The Minister of Health in particular would receive expanded authorities to do these kinds of activities. At the moment, the Minister of Health's authority to do research and collect information under CEPA is actually quite limited. Of course, not so much on the greenhouse gas side but on the air pollution side, we're primarily talking about health issues. The authority of the Minister of Health would be considerably expanded on the science side of the issue, both to understand the issue and in order to be able to monitor the ongoing impacts of government interventions. For example, there would be a new authority to conduct biomonitoring.
In addition, there's the proposed expansion in the government's regulatory powers.
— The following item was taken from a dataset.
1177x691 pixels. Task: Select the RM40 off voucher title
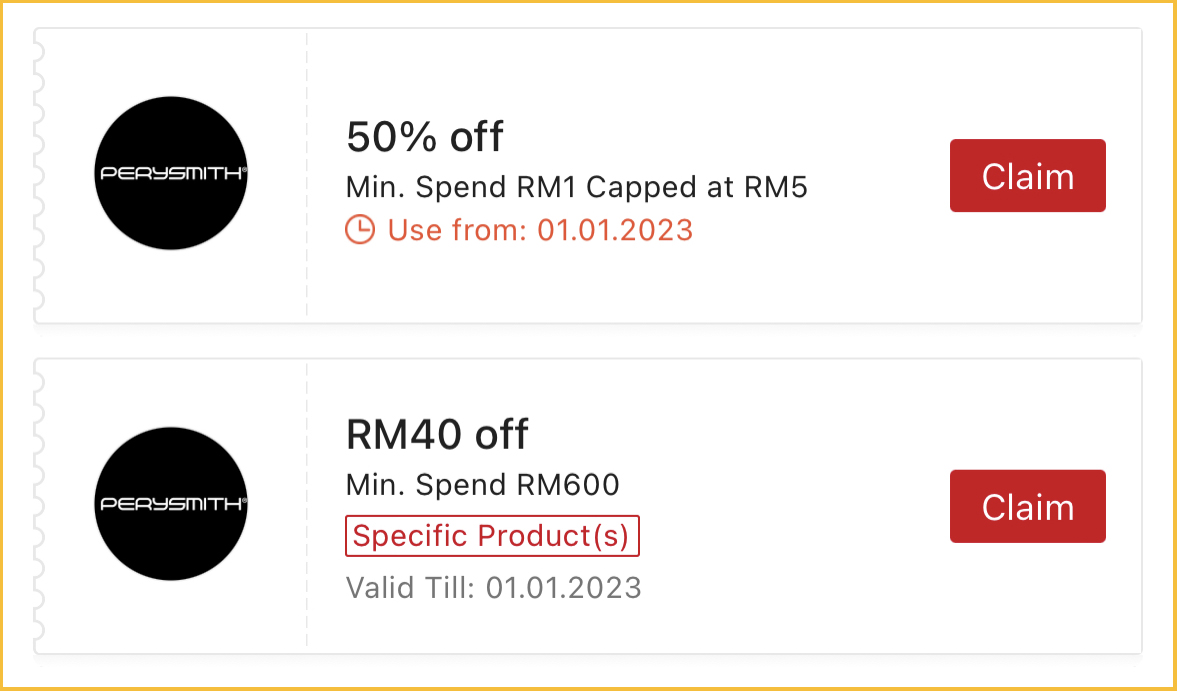[436, 435]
At the moment, as I indicated earlier, under the toxics provisions and under the fuels, engines, and vehicles provisions, CEPA provides fairly broad authority to regulate air pollutants and greenhouse gases as toxic substances.
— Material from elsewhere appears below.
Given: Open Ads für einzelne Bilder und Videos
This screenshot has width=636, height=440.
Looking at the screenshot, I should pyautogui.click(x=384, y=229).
Bill C-30 would do a couple of things. First, the authority wouldn't be tied to the linkage to toxic. The authority would be given to these substances as to what they are, air pollutants and greenhouse gases.
Second, the authorities that you find in proposed part 5.1, in the clear air part, have been tailored to air pollutants and greenhouse gases.
For example, there are certain authorities that may be appropriate regarding the kinds of requirements that one might want to include in a regulation about how a “regulatee” should monitor or report on emissions. It's very hard to report in many cases precisely on what is coming out of the stack. In many cases, mathematical modelling is required. We don't want facility A to use a different model from facility B, so we might want to be able to specify the kind of modelling that's done. We don't have the authority now. It would be provided in the new bill.
A significant enhancement would be the ability to regulate products that create air pollutants. At the moment, we can regulate products that contain and emit air pollutants, but we can't regulate a product that doesn't contain an air pollutant. A wood stove is a good example. A wood stove is an inert piece of metal or cast iron. There's nothing wrong with a wood stove when it's sitting there. When you put wood in it and you fire it up, particulate matter and other stuff come out of the chimney. We can't regulate the way a wood stove is designed at the moment, because there's no toxic substance in the wood stove. What we would like to be able to do is regulate the way a wood stove is designed to ensure that it is as efficient as possible, to minimize the particulate matter and other smog-causing emissions it creates.